To our astonishment, we arrive at CP9/TA 2 at 6 p.m. in 15th place. And I was finally confronted with my greatest fear: white water. After Eddie stuffed us with calories and electrolyte replacement fluids, we jumped into our ridiculous, two-person pool toy - I mean, Sevylor - and immediately faced a series of rapids. Mike and I were a poor match. I am a craven coward on anything above Class I ripples, and manifest my fear by talking myself through it. Mike is not only a good waterman, he’s taciturn and soft-spoken to boot. So as we crashed through raging Class III rapids, I was screeching, “Hey, rock on your right! Which way are you headed there Mike? We’re going to DIE Mike!!! Hey, we made it, !”
This was unnerving for Mike and exhausting for me, but he guided the Sevylor and his stress-case bowman into the outflow of the Kern and onto Lake Isabella. We had punctured the bottom of our inflatable, and the going was slow and wet into a freshening breeze. Mike powered us down the length of the lake, as I began coping with a truly ironic affliction: I was getting cold. Frigid, in fact. Actually, I was hypothermic, and shivering with a tooth-jarring intensity from the sloppy waves breaking into my lap. The finish line was within reach, but we were running out of time: we had to be off the water by 8:40 p.m. or risk disqualification. Remembering that Barger had said we could walk to the finish with our kayaks, we beached the crappy thing and stood in the gloaming; me shivering and trying to wrap myself in my emergency space blanket while Mike methodically deflated the Sevylor and gathered all our stuff.
Mike began mumbling quietly about how in the hell we would get back to town. “Town?
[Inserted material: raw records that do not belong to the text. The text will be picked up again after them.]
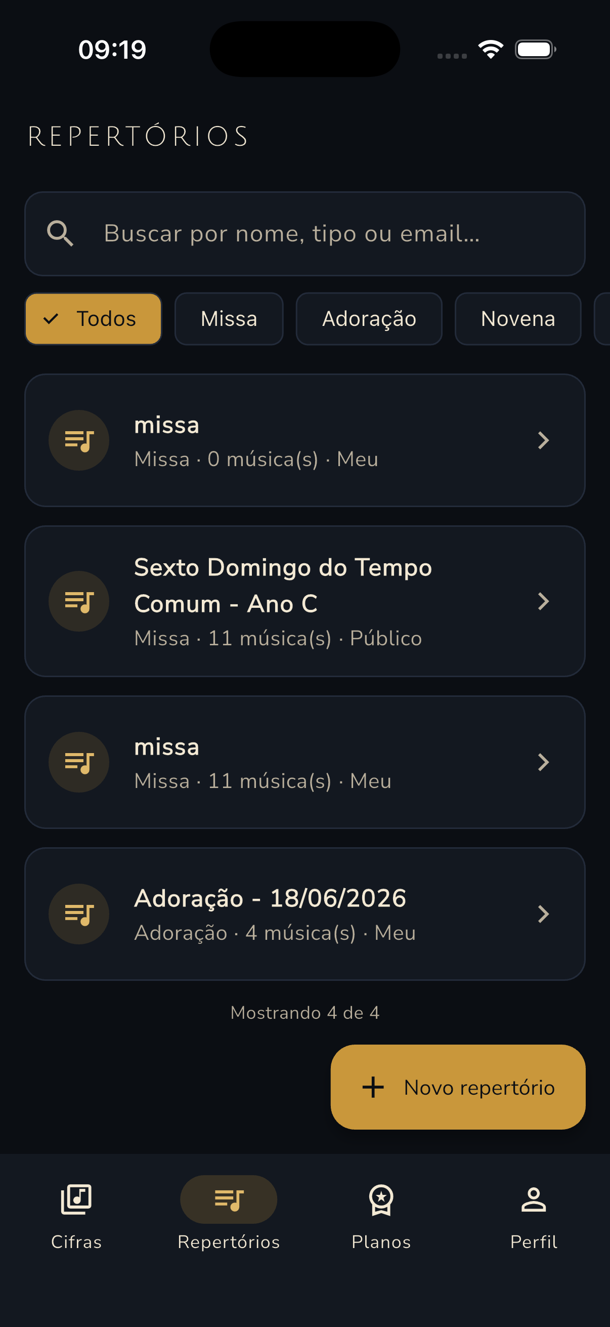Toggle the Todos filter chip
The image size is (610, 1327).
[93, 319]
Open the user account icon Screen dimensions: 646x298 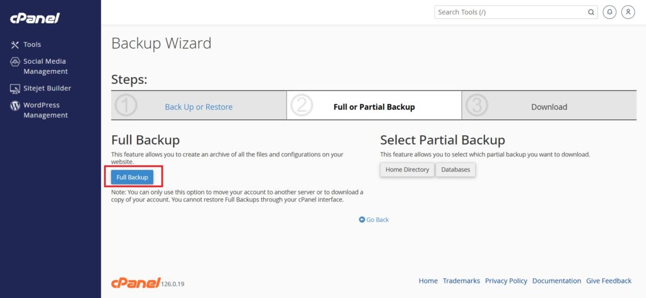tap(628, 13)
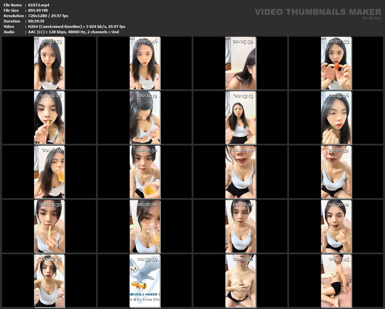Click the thumbnail labeled 00:30:12
Viewport: 385px width, 309px height.
[x=336, y=226]
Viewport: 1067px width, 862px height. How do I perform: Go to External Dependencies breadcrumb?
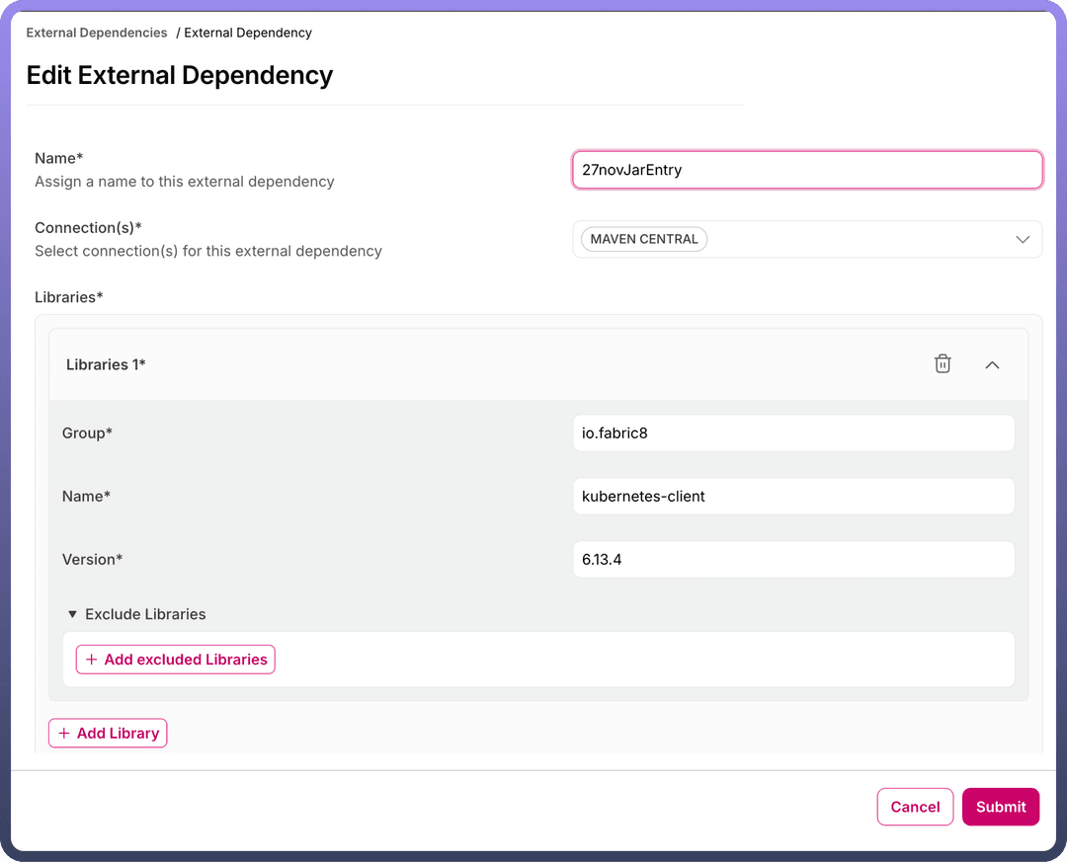[x=97, y=33]
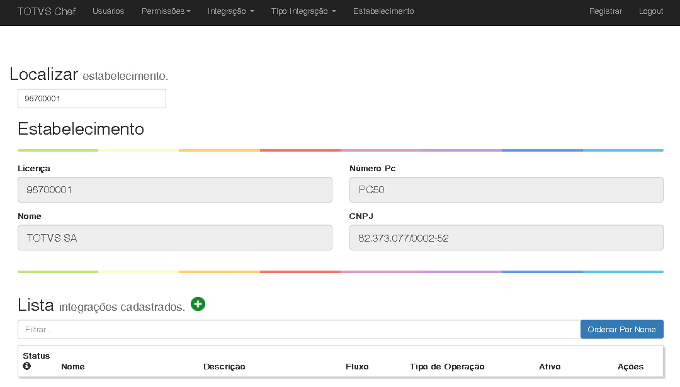This screenshot has height=387, width=680.
Task: Open the Tipo Integração dropdown
Action: pyautogui.click(x=303, y=11)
Forget town, Mike, we can finish this thing,” I chattered. “All we have to do is follow the lake shore along that fire road and we’ll run into the finish.” Dubiously, Mike hefted the Sevylor while I clutched the paddles and miscellany, and we headed once more off on foot.
Blessedly, we were overtaken by a team from Arizona - freaks of nature who, it seemed, all met in Hawaii at the Ironman Triathlon. We had seen them pass us, several times, earlier on the course and to our delight they had not only a great attitude, but maps AND headlights. Stumbling in their wake, we spent another hour wending through yet more hills, and finally sighted the arc lights of the finish.
After craftily handing in our passport just ahead of the Phoenix adventure racers, I accepted a hug from Kim, a proud a slap on the back from Eddie, and a query as to the location of the nearest bar from Scott.
Weeping seemed too melodramatic, even for me, so I turned to my partner, beaming with pride, to thank him for his effort. “Mike, my brother, I couldn’t have done it without you.”
“I know,” said Mike.
Gordon Wright is the president of Echo Communications, a PR and sports marketing firm in San Francisco.